Ultimately, each of the main traditional components of Service un­derwent a significant shift of emphasis in RSZ's thought, so that there were clear differences between the way Habad Hasidim performed a mitzvah and the way contemporary Mitnagdim or even other Hasidim performed that mitzvah. Torah-study remained for RSZ the supreme commandment, but proper study now required far more than dili­gence and intellect; it required spiritual preparation through con­templative prayer and refinement of character. Understanding the text was no longer the end of study but the means for uniting man's intellect with the intellect of God. Moreover, it enabled man to deter­mine God's will in every contingency. Since pleasure generally moti­vates will, determining God's will is tantamount to determining what gives Him pleasure. With the proper preparation, this determination is accompanied by the conformity of man's will and pleasure to God's, so that one desires and enjoys only what God desires and enjoys.

Fulfilling His will through a commandment as dictated by halakhah then becomes both an act of selfless devotion and a supremely joyous and pleasurable step toward self-fulfillment. Hence, RSZ's emphasis on studying with an eye toward the halakhic decision, since this re­vealed God's will, whereas the discussions leading up to the decision were reflections of His wisdom, and "the purpose of wisdom is teshuvah and good deeds" (Berakhot, 17a)-returning to God through the commandments.

The commandments that received RSZ's closest attention were Torah-study, prayer, and tsedaikah. Torah-study was for RSZ the vehi­cle for revealing, or "drawing down," God's will and uniting with His wisdom; prayer, the vehicle for ascending to Him through the Love and Fear born of intense meditation; and tsedakah-sustaining the needy-was the act that most closely approximated God's own pri­mary activity: sustaining all creation. It also dovetailed with the Besht's emphasis on compassion for, and brotherly love among, all Jews and was indispensable in maintaining the impoverished Hasidic commu­nity in the Holy Land. Indeed, most of RSZ's pastoral letters consisted of impassioned appeals for tsedakah for this community, buttressed by erudite kabbalistic explanations of the supernal significance of such support. These letters formed part of a well-organized system of fund-raising that occupied a good part of RSZ's time and spared few, if any, of his followers. Whatever a family did not require for bare subsistence could not legitimately be withheld from those who had even less.
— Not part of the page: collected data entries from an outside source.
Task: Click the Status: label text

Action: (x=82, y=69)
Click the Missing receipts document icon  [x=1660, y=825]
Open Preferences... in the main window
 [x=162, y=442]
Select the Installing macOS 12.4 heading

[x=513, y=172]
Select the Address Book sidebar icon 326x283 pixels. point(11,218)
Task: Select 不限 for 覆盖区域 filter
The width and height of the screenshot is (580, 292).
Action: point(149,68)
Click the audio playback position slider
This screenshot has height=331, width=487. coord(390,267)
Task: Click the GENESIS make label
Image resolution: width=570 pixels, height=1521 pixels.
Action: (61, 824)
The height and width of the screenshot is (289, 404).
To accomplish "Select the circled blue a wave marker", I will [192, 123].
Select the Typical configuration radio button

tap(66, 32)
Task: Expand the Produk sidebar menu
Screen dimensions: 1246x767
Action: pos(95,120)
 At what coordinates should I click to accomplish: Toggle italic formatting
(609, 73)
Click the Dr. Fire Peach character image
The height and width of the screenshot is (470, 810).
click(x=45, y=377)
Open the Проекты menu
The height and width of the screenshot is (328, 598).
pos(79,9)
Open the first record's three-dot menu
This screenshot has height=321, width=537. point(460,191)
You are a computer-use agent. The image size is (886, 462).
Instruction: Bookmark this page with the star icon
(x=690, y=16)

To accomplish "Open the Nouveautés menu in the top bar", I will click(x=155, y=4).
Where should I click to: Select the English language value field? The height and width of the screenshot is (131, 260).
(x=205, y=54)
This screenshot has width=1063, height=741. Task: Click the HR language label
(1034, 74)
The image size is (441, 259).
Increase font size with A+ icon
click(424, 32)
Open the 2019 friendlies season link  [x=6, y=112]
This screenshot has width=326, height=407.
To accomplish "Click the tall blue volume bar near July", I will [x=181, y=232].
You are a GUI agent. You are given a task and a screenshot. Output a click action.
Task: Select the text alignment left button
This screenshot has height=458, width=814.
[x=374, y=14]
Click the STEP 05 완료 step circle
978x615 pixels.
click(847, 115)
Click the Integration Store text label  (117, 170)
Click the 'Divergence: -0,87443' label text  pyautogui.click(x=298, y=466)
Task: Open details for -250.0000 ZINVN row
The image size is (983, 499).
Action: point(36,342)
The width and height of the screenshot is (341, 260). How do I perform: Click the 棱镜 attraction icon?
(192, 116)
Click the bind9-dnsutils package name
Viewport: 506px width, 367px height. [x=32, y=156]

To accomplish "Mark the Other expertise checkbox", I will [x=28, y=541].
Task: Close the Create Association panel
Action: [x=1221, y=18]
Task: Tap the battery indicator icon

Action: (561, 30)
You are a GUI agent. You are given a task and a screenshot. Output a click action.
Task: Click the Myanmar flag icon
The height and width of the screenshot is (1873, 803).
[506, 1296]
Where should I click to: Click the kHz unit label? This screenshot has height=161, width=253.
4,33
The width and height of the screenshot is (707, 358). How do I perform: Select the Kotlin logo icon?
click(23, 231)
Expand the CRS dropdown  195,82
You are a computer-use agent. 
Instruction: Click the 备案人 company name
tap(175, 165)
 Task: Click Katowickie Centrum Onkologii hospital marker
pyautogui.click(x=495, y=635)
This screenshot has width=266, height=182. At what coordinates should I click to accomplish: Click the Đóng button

Although these commandments, like all the commandments, were to be heteronomously fulfilled simply because they were God's will, the joy and vitality that should accompany Service were of paramount importance. The traditional supremacy of Torah-study in the hier­archy of religious values ha~ made Judaism intellectually top-heavy. Emotional development, both religious and personal, was largely over­shadowed by the quest for intellectual achievement. Great scholars and rabbinic leaders were too often cold and condescending. Rela­tions with family, friends, community, and even communion with God during prayer were frequently neglected for the sake of single-minded devotion to Torah. Feelings of elation or depression, as well as spontaneous or extreme emotional outbursts of any kind, were con­sidered to be contrary to the basic rabbinic values of sobriety, self­ discipline, and moderation.

Following the Besht and Maggid, RSZ taught that every natural emotion could be channeled toward Service, and that, indeed, perfect Service required full emotional, as well as intellectual development. His goal was to educate truly spiritual men who were nevertheless not aloof or otherworldly, but warm, concerned, vital, and sensitive. The Habad Hasid, like the Mitnagdic scholar, was expected to be highly disciplined, diligent and persevering in his studies. -He was expected to master and strictly adhere to every halakhah in the Shullan Arukh that pertained to his daily life. If sufficiently capable, he was expected to master the entire Biblical and rabbinic corpus-the entire Torah.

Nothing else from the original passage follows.